▶ _Исходный текст_:
************

Горький Максим

Иван Вольнов

А.М.Горький

Иван Вольнов

Иван Егорович Владимиров - Иван Вольнов, крестьянин, сельский учитель - появился на острове Капри в 1909 или 1910 году. До этого он жил где-то около Генуи, кажется, в Кави-ди-Лаванья, а туда приехал из сибирской ссылки. Сослан был как член партии социалистов-революционеров, организатор аграрного движения в Малоархангельском уезде Орловской губернии, - до ссылки сидел несколько месяцев в прославленном садической жестокостью орловском "централе", каторжной тюрьме. Там тюремные надзиратели несколько раз избивали его, а однажды, избив до потери сознания и бросив в карцер, облили солёной водой; раствор этот разъел ссадины и раны, оставив на коже глубокие рубцы.

************

▶ _Обязательные задания_:
1. Согласуются ли с текстом об Иване Вольнове следующие утверждения? Для каждого ответьте «да» или «нет» и дословно приведите решающие слова текста. (а) На Капри Вольнов приехал прямо из сибирской ссылки. (б) Вольнов был сослан как член партии социалистов-революционеров. (в) В орловской каторжной тюрьме Вольнова облили солёной водой.
2. Где, согласно тексту об Иване Вольнове, он организовывал аграрное движение?
Данные здесь никакой роли не играют.

▶ _Собранные данные_:

************

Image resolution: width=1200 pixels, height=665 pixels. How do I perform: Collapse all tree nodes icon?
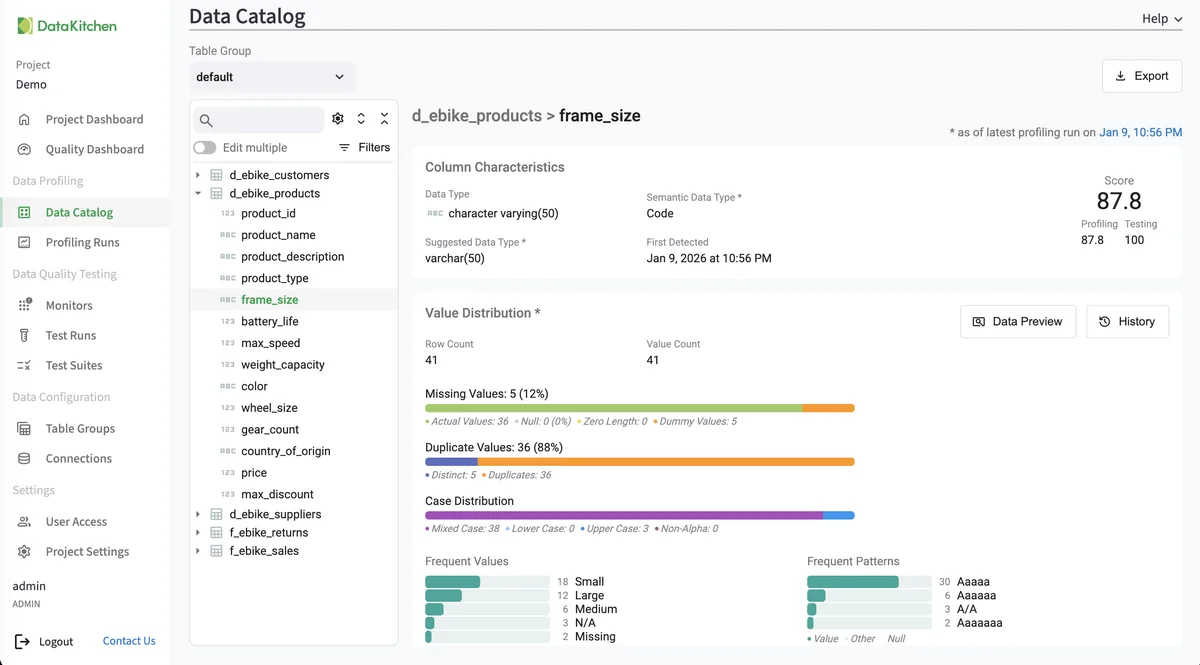pyautogui.click(x=384, y=119)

************

▶ _Решения заданий_:
1.
(а) Нет: «До этого он жил где-то около Генуи, кажется, в Кави-ди-Лаванья, а туда приехал из сибирской ссылки».
(б) Да: «Сослан был как член партии социалистов-революционеров».
(в) Да: «облили солёной водой».

2. В Малоархангельском уезде Орловской губернии.